日々正直に行動することが成功に達する最も確実な道だ

●昭和三十年代のことである。Fはデパートの、ある商品の仕入れ責任者であった。このポストは「打算」なくしては務まらない。彼も長年の職業的訓練で技術としての打算は身に付けている。が、根が優しく潔癖で信義に厚い男だ。このような人間的美点を持つゆえに、彼は仕事上で苦悩することが多かった。

 

●彼はある日、納入業者のパーティーに出席した。その席で一人の男を紹介された。その男は数年前この業界に参入した男だが、一味違ったアイデア商品で急激に台頭しつつある。「まもなく貴店の○○町支店がオープンしますね。そのときはぜひ当社の商品を置かせてください」とその男はいった。「ええ、ご縁がありましたら」とFは軽く返した。

 

●どちらにとっても商談などというものではない。名刺がわりの世間話といった程度の会話を交わして、その場は終わった。

 

●それから一ヵ月後、Fは突然その男の訪問を受けた。
「先日お願いして快諾をいただきましたので、商品の準備を進めてまいりました。ようやく整いましたのでよろしくお願い致します」
Fは仰天した。快諾などした覚えはない。パーティーで一度会ったきりで、その後は電話一本のやり取りもない。Fは腹が立つよりもあきれた。同種の商品はもうC社のものを入れることになっている。

 

●その男の一方的な申し出など言下に断ってもいいのだが、心優しいFにはそれができない。だから悩むのである。彼は情理を尽くして、その男の商品を入れるわけにはいかない旨をていねいに説明した。
が、彼はいっこうにひるまない。自信満々で押してくる。結局、Fは奇妙な、そしてきわめてきびしい条件を課して、その商品を入れてやることにした。開店から一週間の売上げを見て少ないほうは商品を引き上げてもらう、というもの。

 

●結果はその男側の圧勝だった。

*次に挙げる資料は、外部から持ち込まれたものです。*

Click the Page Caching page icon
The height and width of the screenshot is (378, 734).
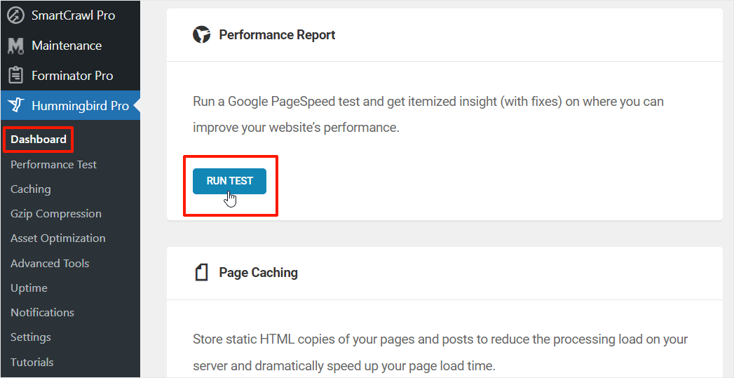tap(201, 272)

このような「妙案」をFはしばしば考えつく。彼は上司にも出入り業者にも評判がいい。

 

●ちなみに、その男とは、当時の和江商事、今のワコールの塚本幸一社長である。

 

●タイトルの言葉は、第二次大戦時のイギリス首相チャーチルが言ったもので、ビジネスにも通じるところがある。正直と誠意はしばしばかけひき以上の結果をもたらすというわけである。